• _WRITTEN EXERCISE_: Set down the lines of the material from the line with "Tap helpline number in 150 credit message" to the line with "pos(25,565)", both included, without changing anything.

Data extracted from a collection
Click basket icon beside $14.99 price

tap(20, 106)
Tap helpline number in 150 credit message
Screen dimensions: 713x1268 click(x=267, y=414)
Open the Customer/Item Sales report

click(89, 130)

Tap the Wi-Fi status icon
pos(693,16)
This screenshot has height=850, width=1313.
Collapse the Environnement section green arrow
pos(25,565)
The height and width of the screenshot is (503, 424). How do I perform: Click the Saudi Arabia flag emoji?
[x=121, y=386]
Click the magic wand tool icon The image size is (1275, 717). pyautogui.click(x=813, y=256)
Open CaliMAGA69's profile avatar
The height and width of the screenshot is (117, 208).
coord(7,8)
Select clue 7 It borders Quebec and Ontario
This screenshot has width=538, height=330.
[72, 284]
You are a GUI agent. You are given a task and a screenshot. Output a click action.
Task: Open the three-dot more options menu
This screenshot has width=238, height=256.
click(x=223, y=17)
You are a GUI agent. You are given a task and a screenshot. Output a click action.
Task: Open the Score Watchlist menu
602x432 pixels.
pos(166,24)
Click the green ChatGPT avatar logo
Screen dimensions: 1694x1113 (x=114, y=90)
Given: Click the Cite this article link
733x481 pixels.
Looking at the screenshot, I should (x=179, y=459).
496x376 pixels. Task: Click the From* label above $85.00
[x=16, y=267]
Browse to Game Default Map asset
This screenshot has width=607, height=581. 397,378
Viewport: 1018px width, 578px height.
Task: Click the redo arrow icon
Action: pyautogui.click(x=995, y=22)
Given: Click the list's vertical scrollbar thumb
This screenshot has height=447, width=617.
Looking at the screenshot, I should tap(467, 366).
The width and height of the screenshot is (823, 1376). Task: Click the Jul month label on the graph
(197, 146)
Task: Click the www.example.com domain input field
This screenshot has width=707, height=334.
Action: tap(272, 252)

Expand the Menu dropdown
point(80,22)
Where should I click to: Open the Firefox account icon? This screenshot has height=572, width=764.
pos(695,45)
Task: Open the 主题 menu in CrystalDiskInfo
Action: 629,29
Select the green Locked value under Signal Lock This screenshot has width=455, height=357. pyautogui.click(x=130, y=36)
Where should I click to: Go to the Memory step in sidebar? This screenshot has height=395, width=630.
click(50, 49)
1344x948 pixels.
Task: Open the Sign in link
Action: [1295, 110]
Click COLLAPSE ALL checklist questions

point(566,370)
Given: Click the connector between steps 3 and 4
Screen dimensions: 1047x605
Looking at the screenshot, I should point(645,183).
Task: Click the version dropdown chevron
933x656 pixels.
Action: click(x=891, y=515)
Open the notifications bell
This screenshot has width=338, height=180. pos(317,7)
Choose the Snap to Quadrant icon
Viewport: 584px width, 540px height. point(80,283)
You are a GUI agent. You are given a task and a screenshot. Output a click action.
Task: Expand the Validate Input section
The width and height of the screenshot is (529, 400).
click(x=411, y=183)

• _ANSWER TO THE TASK_:
Tap helpline number in 150 credit message
Screen dimensions: 713x1268 click(x=267, y=414)
Open the Customer/Item Sales report

click(89, 130)

Tap the Wi-Fi status icon
pos(693,16)
This screenshot has height=850, width=1313.
Collapse the Environnement section green arrow
pos(25,565)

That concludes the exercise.